Hi. Hope someone here can help me. I've never seen this type of panel before. I was called to a farm to troubleshoot some lights. The lights were fed by a subpanel. I checked the breaker - it was reading 0. I checked the breaker above it, it read 120. I put in a new breaker but still got zero. I tested the rest of the breakers in the panel and found every other one read 0. Same issue in each sub panel throughout the stable (I tested 4 panels). The right bus bar in all the subpanels was not powered. Problem must be at the main. The main is from 1960 and has pullout fuse block looking thing for disconnect, breakers below that.

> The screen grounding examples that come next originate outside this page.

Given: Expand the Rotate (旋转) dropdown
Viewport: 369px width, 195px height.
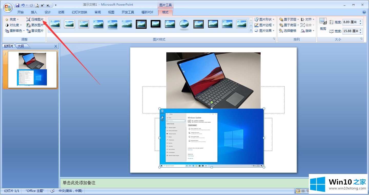Looking at the screenshot, I should (x=308, y=31).
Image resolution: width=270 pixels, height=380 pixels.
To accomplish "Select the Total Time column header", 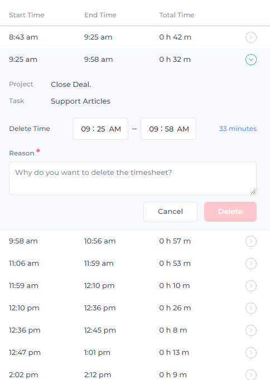I will [x=177, y=15].
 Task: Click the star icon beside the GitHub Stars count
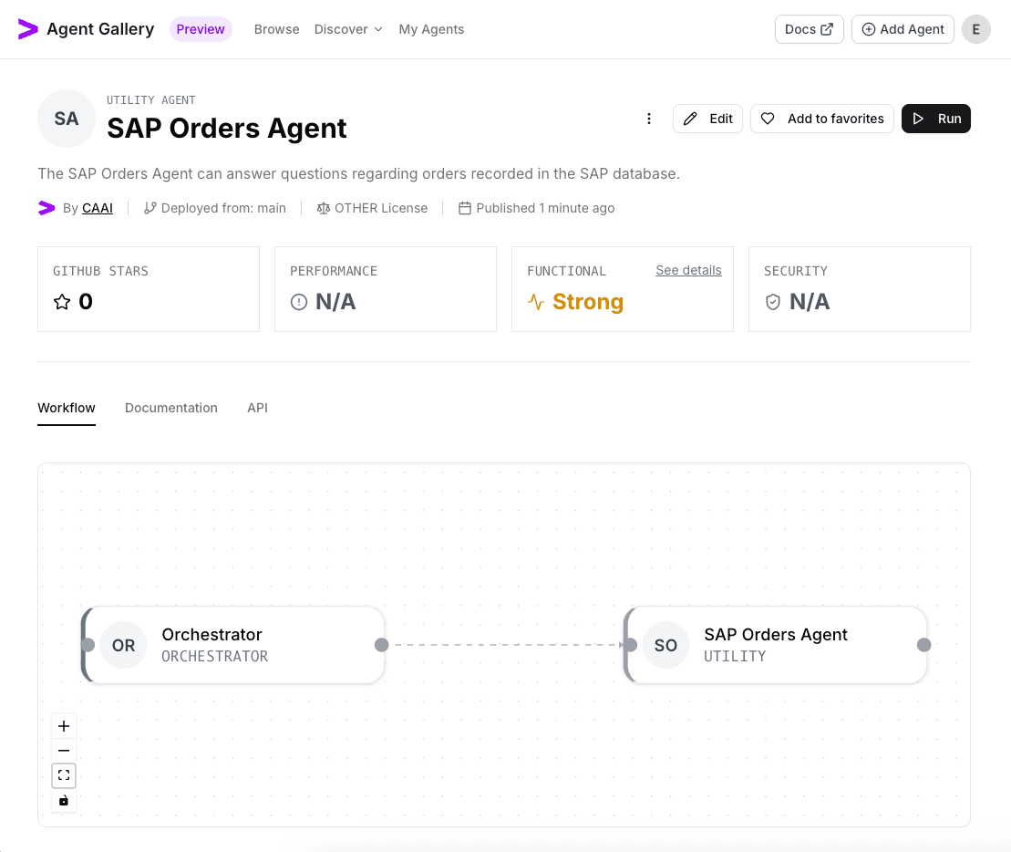[x=61, y=302]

Because the symptom is one side of all bus bars not getting power, my expectation is that something is affecting one side of the main. One lead. Maybe one of the fuses in the pull-out box thing is bad or the lead coming from the pole is corroded or something like that. Am I on the right track? Can I just pull the fuse box out without arcing anything? I'm used breaker or handle style disconnects.

My plan is to pullout the fuse box, hopefully disconnecting the power correctly, and testing each individual fuse. If it's bad fuse, I could replace it. I don't know how to clean the service leads if they are corroded or even if I will be able to see them when I pull the block. If not, I don't know where to go from there. The farm needs the lights for Tuesday night.

I'm partnered with a senior electrician but he has a 3hour minimum for jobs which is why he didn't come out today. When I explained to him the situation he just said sell them a new panel and installation for $1500 and he'd come do the job next week.

Frustrated that I don't know more.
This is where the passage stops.